Grupos empresariais dos setores imobiliário, financeiro e de empresas multinacionais estão pressionando para que um imposto retaliatório sobre investidores estrangeiros nos EUA seja reduzido ou eliminado do projeto de lei tributária republicano conhecido como Seção 899. Segundo eles, isso representa uma ameaça para seus negócios, para a economia e para os mercados como um todo.
A Seção 899 do imposto proposto aplica uma carga tributária progressiva de até 20% sobre a renda nos EUA de empresas estrangeiras. Isso visa punir países que tributam itens como serviços digitais de maneiras que os EUA consideram injustas.
A medida visa a maioria dos países da UE, mas o Reino Unido, a Austrália, o Canadá e outros ao redor do mundo também serão afetados, de acordo com o escritório de advocacia Davis Polk.
No entanto, o setor de gestão de ativos está preocupado com as saídas de capital . Tem-se receio de que a nova taxa aumente os impostos sobre aluguéis e fundos de investimento imobiliário, ganhos com vendas de imóveis e produtos securitizados.
David McCarthy, diretor-geral do CRE Finance Council, um grupo comercial apartidário, afirmou que isso poderia depreciar o valor dos imóveis. Isso ocorre caso haja escassez de capital para financiar a compra de propriedades.
Além disso, um porta-voz do Investment Company Institute afirmou: "Incentivamos o Senado a tornar essa disposição mais específica para responder a impostos estrangeiros injustos e outras medidas preocupantes, em vez de desincentivar o investimento estrangeiro benéfico nos EUA."
200 empresas de capital estrangeiro enfrentam futuros incertos
O dent da Global Business Alliance, Jonathan Samford, disse ao Financial Times que, nesta semana, membros do Congresso se reunirão com representantes de cerca de 70 empresas. A Seção 899 será um dos principais temas das conversas.
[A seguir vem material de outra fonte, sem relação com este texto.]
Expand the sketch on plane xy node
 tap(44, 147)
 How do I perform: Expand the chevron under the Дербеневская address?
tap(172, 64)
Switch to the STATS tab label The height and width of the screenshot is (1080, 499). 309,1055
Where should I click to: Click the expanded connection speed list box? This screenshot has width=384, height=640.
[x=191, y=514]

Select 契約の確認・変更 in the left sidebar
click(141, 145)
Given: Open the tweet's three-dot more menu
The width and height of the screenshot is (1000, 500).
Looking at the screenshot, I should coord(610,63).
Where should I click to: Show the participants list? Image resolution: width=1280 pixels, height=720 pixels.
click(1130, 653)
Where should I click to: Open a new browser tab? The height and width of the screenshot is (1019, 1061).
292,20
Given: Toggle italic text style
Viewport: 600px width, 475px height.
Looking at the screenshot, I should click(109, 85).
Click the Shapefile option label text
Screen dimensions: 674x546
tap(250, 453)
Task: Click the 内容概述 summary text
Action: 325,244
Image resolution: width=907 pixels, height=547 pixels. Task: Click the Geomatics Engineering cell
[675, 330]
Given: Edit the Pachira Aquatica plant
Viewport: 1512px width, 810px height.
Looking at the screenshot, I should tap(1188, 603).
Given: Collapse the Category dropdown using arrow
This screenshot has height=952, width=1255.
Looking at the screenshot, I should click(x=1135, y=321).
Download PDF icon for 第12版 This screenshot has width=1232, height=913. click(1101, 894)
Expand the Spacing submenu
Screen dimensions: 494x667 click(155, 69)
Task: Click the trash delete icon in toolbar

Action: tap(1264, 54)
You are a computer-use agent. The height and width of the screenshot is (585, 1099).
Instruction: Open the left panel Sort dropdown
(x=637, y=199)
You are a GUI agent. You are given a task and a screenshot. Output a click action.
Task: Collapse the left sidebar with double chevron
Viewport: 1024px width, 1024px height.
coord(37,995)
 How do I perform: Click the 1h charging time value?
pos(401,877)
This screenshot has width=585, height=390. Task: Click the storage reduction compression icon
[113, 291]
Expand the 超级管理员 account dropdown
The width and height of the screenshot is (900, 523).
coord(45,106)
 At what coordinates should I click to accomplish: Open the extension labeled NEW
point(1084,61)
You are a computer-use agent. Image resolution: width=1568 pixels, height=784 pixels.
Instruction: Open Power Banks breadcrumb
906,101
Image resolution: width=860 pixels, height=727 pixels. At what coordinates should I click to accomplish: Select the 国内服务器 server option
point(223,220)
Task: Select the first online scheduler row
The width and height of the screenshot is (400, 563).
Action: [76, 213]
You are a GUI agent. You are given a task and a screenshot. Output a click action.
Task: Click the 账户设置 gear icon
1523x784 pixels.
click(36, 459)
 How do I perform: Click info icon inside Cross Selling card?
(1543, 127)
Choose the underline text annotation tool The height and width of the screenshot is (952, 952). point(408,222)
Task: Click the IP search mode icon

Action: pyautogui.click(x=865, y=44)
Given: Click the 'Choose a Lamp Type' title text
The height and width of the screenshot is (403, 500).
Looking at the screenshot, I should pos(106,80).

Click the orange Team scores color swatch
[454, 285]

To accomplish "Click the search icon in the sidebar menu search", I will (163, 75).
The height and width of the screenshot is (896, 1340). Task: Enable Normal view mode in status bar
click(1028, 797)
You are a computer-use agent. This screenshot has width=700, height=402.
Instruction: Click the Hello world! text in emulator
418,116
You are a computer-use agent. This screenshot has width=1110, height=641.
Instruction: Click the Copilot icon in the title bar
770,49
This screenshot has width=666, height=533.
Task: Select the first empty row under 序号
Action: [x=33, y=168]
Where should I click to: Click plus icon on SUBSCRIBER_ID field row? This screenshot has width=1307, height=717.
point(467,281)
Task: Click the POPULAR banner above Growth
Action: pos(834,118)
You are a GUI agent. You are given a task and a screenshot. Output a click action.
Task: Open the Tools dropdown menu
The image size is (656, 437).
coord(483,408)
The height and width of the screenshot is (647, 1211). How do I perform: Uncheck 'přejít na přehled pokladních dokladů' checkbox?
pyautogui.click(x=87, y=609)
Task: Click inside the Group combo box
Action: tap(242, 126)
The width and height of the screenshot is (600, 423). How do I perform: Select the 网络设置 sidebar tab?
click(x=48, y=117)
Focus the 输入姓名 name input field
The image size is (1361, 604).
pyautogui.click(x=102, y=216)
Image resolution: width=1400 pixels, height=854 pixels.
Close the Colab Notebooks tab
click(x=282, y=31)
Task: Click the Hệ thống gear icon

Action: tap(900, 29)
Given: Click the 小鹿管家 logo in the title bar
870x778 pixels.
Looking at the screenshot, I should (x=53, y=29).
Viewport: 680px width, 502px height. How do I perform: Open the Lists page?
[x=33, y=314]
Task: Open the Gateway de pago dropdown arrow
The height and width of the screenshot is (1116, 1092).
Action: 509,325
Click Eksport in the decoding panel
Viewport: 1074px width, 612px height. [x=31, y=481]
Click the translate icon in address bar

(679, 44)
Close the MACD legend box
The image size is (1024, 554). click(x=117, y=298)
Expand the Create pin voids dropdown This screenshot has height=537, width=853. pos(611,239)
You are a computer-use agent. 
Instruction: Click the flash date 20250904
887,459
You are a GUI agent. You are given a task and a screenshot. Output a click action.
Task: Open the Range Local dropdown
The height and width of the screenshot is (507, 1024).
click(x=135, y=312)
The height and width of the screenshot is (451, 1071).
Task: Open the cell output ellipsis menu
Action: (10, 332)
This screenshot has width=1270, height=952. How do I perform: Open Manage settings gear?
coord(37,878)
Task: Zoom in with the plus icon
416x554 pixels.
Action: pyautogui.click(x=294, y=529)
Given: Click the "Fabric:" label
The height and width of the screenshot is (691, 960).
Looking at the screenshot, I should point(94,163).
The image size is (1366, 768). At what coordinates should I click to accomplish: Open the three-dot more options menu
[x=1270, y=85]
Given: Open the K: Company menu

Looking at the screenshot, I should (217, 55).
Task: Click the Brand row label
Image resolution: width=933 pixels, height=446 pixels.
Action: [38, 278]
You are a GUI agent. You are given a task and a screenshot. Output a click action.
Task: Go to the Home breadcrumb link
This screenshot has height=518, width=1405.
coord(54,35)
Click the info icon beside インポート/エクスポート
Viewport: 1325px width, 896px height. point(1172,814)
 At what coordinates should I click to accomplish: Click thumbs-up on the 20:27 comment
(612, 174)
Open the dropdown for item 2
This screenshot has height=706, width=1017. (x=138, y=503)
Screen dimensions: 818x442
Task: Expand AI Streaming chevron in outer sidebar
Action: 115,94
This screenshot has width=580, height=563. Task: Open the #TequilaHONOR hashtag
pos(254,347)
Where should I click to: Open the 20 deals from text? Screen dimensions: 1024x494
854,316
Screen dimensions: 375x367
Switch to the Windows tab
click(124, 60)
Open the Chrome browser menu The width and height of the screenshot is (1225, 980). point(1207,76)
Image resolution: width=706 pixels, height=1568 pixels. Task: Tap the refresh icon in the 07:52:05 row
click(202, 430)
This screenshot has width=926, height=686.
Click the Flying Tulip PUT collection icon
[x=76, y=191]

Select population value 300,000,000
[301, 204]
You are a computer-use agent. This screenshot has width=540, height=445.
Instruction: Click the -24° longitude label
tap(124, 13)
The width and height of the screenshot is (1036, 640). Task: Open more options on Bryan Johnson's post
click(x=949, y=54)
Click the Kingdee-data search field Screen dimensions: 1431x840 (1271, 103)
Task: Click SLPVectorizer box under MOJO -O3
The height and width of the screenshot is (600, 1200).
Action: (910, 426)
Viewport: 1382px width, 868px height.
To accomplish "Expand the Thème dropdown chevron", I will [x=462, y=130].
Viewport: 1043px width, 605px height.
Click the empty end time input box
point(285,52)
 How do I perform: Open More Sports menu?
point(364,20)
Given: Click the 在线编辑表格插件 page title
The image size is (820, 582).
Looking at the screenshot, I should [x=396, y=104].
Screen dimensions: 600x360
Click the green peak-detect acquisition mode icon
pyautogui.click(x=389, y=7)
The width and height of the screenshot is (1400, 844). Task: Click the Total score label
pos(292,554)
O receio de aumento de impostos deixou nervosas as quase 200 empresas estrangeiras nos EUA. Entre elas estão Shell, Toyota, SAP e LVMH. Muitas temem perder os 8,4 milhões de empregos que geram nos EUA.
Além disso, membros de uma importante associação comercial do setor financeiro planejam ir a Washington, D.C., para se reunir com autoridades do Tesouro e membros republicanos da Comissão Bancária do Senado, a fim de argumentar contra a Seção 899.
Beth Zorc, diretora executiva do Instituto de Banqueiros Internacionais, afirmou: "Conforme aprovada pela Câmara dos Representantes dos EUA, a Seção 899 irá sufocar o investimento estrangeiro direto, acarretar riscos de perturbações no mercado financeiro e colocar em perigo empregos americanos em estados e comunidades por todo o país."
O IIB também apresentou seus argumentos. Afirmaram que as operações de bancos estrangeiros nos EUA garantem mais de 70% de toda a dívida emitida por empresas estrangeiras nos EUA. Isso representa quase um terço de toda a dívida emitida em dólares americanos.
Os bancos estrangeiros afirmaram ter emprestado mais de US$ 1,3 trilhão a empresas americanas em 2023. Também disseram que seus empréstimos a empresas internacionais ajudaram empresas com sede no exterior a gastar US$ 5,4 trilhões nos EUA. Isso gerou US$ 270 bilhões.
Clientes suspendem investimentos planejados nos EUA
O Sistema Internacional de Relatórios de Capital do Tesouro dos EUA afirma que compradores estrangeiros detêm quase US$ 40 trilhões em ativos americanos, como títulos, empréstimos e depósitos. Portanto, para investidores estrangeiros, a Seção 899 aumentaria os impostos sobre dividendos e juros de ações americanas e alguns títulos corporativos em 5% ao ano durante quatro anos.
Se isso se disseminar por meio de empresas multinacionais e do livre fluxo de capital dos EUA, as consequências podem ser muito graves, afirmou Gabriel Grossman, sócio da área tributária americana do escritório Linklaters. Ele também disse que alguns clientes suspenderam investimentos planejados nos EUA até obterem mais informações sobre os novos impostos.
A proposta também imporia impostos sobre as carteiras de investimentos americanos de fundos soberanos, que atualmente são isentas. De acordo com o Comitê Conjunto de Tributação, uma organização não partidária, a Seção 899 arrecadaria US$ 116 bilhões na próxima década. Ainda assim, o projeto de lei aumentaria a dívida dos EUA até 2034, segundo o Escritório de Orçamento do Congresso (CBO).